Quittant un moment le domaine spéculatif, je ne crois pas superflu d'examiner, concrètement, simplement, le comment des entrées et des sorties, les circonstances des unes et des autres. Pour ce faire, je ne puis éviter de présenter le groupe comme une sorte de noyau doté, à l'égard d'êtres qui lui sont encore extérieurs, d'un fort pouvoir d'attraction. Certains finiront, plus ou moins vite, par tomber sur cet astéroïde qui les sollicite ; d'autres, faute d'occasion ou rebutés, ne décriront autour de lui qu'une parabole et ne s'en approcheront que pour s'en éloigner. Ainsi va le groupe, au centre d'un nuage électronique sans cesse renouvelé dans ses éléments mais de charge constante, et dans lequel il puise incessamment de nouvelles énergies.

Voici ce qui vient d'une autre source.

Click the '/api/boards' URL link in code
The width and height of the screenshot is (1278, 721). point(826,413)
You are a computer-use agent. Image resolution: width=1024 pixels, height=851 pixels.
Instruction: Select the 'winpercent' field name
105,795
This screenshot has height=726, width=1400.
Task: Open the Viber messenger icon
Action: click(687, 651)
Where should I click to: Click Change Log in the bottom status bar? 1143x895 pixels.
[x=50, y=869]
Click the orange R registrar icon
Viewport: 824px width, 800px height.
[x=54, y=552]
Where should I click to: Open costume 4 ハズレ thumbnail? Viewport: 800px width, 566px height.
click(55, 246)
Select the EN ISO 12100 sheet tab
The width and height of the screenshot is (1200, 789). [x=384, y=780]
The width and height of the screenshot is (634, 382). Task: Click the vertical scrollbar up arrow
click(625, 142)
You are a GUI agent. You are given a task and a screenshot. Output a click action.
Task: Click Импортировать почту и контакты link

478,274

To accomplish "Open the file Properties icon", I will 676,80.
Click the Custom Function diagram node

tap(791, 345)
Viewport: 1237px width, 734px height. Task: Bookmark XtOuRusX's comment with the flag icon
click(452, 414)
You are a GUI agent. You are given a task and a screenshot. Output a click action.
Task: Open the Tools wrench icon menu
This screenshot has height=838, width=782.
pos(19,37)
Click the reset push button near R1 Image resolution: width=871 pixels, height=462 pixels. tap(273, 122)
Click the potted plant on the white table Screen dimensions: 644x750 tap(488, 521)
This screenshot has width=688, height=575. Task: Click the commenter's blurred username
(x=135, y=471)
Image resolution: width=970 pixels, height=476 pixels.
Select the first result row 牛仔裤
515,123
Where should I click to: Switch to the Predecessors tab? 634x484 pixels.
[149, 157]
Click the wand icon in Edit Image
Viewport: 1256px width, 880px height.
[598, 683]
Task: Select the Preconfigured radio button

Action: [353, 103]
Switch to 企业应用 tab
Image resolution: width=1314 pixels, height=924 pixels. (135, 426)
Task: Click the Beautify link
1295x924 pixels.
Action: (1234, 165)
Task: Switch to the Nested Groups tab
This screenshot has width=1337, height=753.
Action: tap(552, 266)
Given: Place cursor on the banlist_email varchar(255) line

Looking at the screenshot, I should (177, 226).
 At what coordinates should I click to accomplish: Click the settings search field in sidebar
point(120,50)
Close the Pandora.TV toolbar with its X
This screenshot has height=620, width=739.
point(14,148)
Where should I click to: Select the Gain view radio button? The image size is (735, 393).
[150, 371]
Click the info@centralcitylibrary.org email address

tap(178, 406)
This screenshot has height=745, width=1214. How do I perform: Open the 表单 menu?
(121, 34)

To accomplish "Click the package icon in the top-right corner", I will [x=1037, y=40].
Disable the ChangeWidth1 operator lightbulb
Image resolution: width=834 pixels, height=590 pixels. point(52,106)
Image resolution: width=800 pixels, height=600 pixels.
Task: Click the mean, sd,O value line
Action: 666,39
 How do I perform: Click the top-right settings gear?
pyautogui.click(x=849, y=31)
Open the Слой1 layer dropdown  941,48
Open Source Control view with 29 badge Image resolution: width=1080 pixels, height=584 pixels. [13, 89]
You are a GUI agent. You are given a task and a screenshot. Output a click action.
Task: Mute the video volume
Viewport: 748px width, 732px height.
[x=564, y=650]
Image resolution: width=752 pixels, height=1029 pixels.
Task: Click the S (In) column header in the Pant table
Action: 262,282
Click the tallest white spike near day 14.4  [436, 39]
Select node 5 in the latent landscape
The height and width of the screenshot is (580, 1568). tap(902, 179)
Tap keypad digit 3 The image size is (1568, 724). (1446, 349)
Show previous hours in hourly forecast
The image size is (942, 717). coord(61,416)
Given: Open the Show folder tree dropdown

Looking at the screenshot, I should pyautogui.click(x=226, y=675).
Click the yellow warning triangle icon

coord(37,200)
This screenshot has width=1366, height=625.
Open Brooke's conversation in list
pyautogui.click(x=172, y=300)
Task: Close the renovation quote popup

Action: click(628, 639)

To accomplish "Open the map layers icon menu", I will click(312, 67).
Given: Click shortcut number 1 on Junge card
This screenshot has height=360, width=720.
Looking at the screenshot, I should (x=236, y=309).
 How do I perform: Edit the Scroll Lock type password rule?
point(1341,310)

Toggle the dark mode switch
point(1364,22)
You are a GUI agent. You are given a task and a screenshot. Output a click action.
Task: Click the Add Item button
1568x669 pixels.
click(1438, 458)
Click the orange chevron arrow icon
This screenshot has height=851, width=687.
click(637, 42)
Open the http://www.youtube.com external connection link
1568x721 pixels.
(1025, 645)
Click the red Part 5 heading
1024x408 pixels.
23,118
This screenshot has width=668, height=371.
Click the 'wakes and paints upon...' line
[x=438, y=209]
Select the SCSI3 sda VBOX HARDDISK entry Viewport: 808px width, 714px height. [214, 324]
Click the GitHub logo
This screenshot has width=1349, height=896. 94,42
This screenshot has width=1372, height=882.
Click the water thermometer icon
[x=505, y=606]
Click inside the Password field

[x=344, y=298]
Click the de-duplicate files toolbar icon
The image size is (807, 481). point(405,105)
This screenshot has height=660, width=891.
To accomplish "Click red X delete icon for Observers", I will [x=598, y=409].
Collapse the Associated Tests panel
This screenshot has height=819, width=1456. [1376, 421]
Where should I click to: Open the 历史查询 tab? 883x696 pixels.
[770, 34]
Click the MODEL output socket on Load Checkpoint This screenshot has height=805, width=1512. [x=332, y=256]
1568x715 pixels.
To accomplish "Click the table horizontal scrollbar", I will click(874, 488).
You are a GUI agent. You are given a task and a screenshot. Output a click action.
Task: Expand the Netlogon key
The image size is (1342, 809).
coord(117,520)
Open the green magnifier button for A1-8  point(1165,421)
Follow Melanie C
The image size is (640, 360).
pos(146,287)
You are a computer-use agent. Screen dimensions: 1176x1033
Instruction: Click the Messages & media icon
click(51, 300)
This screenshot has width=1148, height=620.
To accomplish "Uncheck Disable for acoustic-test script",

Quelqu'un écrit, quelqu'un se présente ou fait présenter. Le groupe articulé, toutes antennes dehors, évalue le nouvel arrivant. Le courant passe ou non. Dans le second cas les procédures de rejet sont, de part et d'autre, assez claires pour que personne n'ait à insister. Ce phénomène n'a d'ailleurs rien d'original : il en va de même pour toutes les communautés, qu'elles se veuillent fermées ou accueillante. Serait-ce là tout ?
Le survenant a été quelque peu questionné, non par le groupe constitué en jury, mais par l'un de ses membres, celui avec lequel le hasard l'a mis en rapport C'est le seul examen de passage, au demeurant informel, qui soit requis et les critères d'appréciation n'ont rien de rigide : pas de credo à réciter, pas d'options inconditionnelles à prononcer sur les diverses positions du mouvement. On pourrait dire que le groupe tolère une très large diversité des moindres intérêts.. Mais pour y prendre place, il convient toutefois de ne pas démériter outre mesure des trois aspirations cardinales, l'amour, la poésie, la liberté.
Le libertinage est mal vu ; n'empêche que nombre des membres du groupe et non les moindres, l'ont assidûment et le cas échéant hautement pratiqué sans qu'on y trouvât à redire. Mais le goût trop appuyé du cynisme sentimental, l'inclination à la gaillardise bien française, constituent des contre-indications formelles, car il y a dès lors négation basse et parti-pris de souillure du modèle éthique : l'éventualité de l'amour-absolu.
Pas de place non plus pour le fapoîte, le fabricant de vers. Le terme de fapoîte - faux-poète - est appliqué par Apollinaire, dans le Poète assassiné, à un certain Paponat qui figure Jean Cocteau, commis-voyageur en " avant-garde " et autres attrapes prosodiques ; Cocteau était la bête noire des surréalistes et tout personnage qui de près ou loin, s'exerçait à une " poésie " comparable à la sienne, se voyait, sans ménagements, prié de repasser.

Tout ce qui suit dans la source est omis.